== TASK DIRECTIONS ==
Determine the count of lines in the data below that include the word "agent", and give nothing besides it.

== LISTED RECORDS ==
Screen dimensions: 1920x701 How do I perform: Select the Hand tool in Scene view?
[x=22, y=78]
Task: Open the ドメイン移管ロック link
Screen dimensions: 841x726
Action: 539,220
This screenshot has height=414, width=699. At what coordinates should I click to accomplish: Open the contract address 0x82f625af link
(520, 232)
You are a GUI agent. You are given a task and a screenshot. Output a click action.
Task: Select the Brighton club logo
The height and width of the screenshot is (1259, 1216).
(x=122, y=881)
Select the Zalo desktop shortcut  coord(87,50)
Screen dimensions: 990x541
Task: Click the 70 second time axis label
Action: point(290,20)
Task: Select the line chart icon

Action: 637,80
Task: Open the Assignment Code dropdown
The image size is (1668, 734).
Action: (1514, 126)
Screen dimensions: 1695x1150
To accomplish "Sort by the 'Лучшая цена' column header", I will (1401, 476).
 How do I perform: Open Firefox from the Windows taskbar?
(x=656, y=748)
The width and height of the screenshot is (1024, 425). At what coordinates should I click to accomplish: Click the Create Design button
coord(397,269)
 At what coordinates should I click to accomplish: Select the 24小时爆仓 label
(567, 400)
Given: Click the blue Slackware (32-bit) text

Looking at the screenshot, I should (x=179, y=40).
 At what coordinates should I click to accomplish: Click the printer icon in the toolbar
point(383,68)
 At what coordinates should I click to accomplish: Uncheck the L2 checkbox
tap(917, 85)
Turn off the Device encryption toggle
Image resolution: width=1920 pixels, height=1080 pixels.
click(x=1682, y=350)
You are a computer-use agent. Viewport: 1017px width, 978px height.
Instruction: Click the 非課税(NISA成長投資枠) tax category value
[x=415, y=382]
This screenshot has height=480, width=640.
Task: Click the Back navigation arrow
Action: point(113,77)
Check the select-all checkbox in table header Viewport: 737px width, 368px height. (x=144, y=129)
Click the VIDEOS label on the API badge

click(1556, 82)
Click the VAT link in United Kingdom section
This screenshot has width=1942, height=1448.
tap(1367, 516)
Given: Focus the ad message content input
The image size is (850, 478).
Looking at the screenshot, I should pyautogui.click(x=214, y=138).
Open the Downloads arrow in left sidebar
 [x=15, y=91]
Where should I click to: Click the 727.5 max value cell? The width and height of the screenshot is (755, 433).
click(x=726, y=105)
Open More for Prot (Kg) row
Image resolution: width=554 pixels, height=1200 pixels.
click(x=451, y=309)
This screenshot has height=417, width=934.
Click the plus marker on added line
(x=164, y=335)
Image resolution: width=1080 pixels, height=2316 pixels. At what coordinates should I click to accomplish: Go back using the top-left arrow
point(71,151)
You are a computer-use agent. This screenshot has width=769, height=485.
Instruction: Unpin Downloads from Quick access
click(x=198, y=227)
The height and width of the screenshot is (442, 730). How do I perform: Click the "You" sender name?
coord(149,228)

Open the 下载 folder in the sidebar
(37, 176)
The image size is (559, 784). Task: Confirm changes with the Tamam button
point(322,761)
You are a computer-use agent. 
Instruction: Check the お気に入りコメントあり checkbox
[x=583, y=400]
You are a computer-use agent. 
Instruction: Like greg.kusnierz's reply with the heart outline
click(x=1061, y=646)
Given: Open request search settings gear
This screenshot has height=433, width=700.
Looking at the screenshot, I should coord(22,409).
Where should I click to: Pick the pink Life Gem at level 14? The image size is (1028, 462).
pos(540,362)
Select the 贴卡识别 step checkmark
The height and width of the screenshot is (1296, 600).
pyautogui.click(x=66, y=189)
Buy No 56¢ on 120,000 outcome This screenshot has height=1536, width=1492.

== COMPLETED EXERCISE ==
5